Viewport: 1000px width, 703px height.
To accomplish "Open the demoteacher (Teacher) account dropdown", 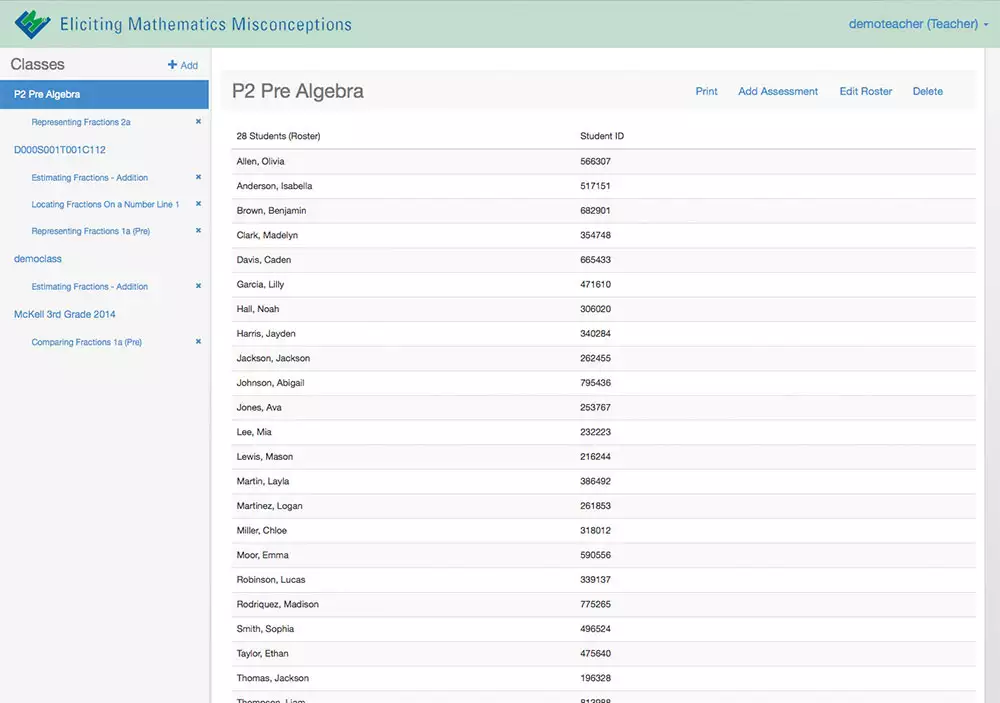I will pyautogui.click(x=917, y=24).
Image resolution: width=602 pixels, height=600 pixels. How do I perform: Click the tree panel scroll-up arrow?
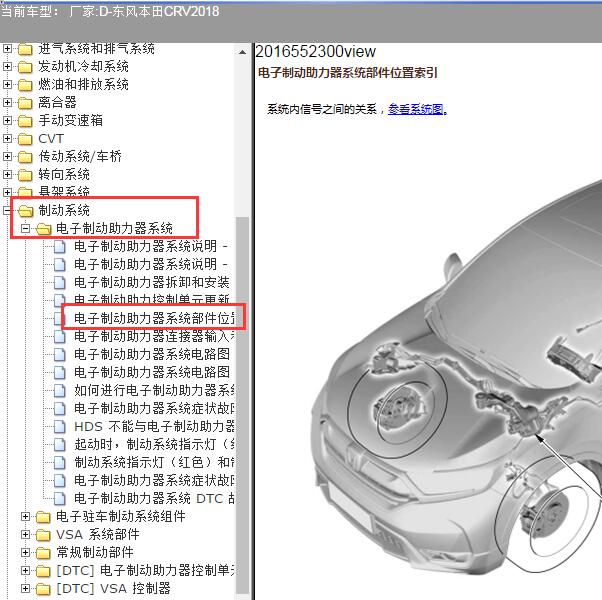243,50
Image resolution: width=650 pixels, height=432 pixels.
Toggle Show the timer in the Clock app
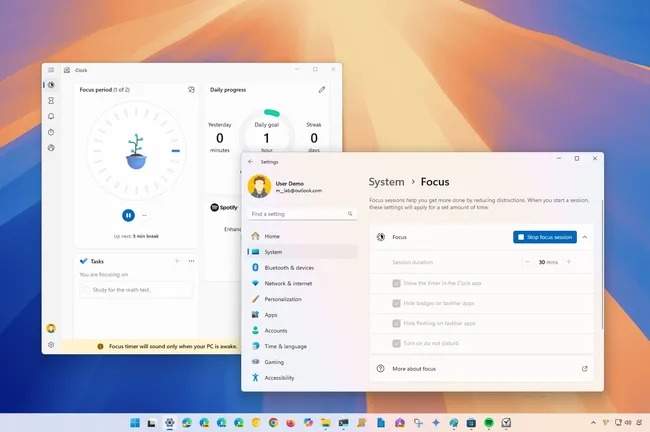[396, 283]
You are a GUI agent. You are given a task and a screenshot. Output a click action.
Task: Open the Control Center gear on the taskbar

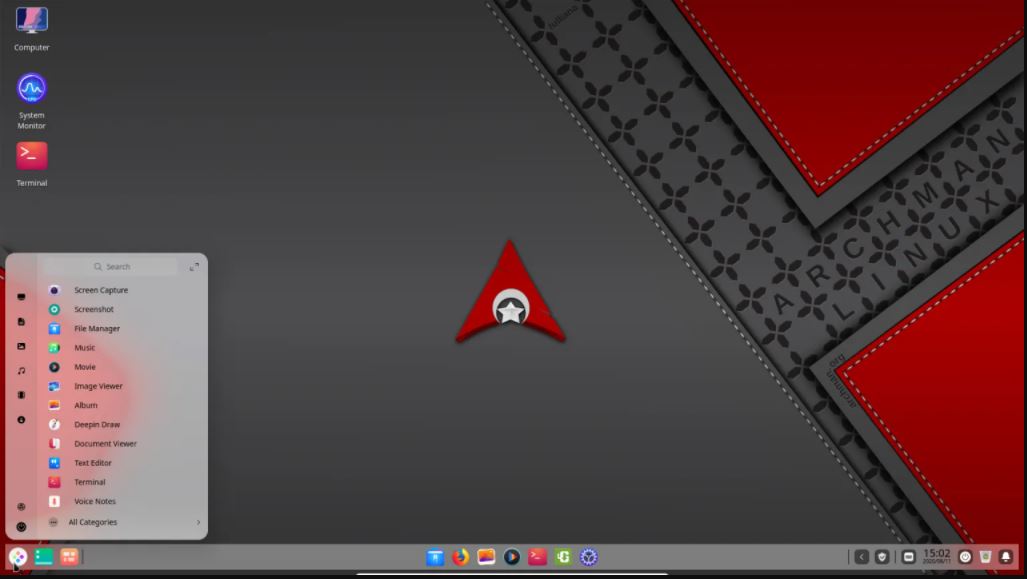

·····

§ **ACTION ITEM**:
Your reply should hold only the lines running from the one with "Image resolution: width=650" to the end of the data above, set down exactly, pictures omitted.

§ **WRITTEN RESPONSE**:
Image resolution: width=650 pixels, height=432 pixels.
Toggle Show the timer in the Clock app
[396, 283]
You are a GUI agent. You are given a task and a screenshot. Output a click action.
Task: Open the Control Center gear on the taskbar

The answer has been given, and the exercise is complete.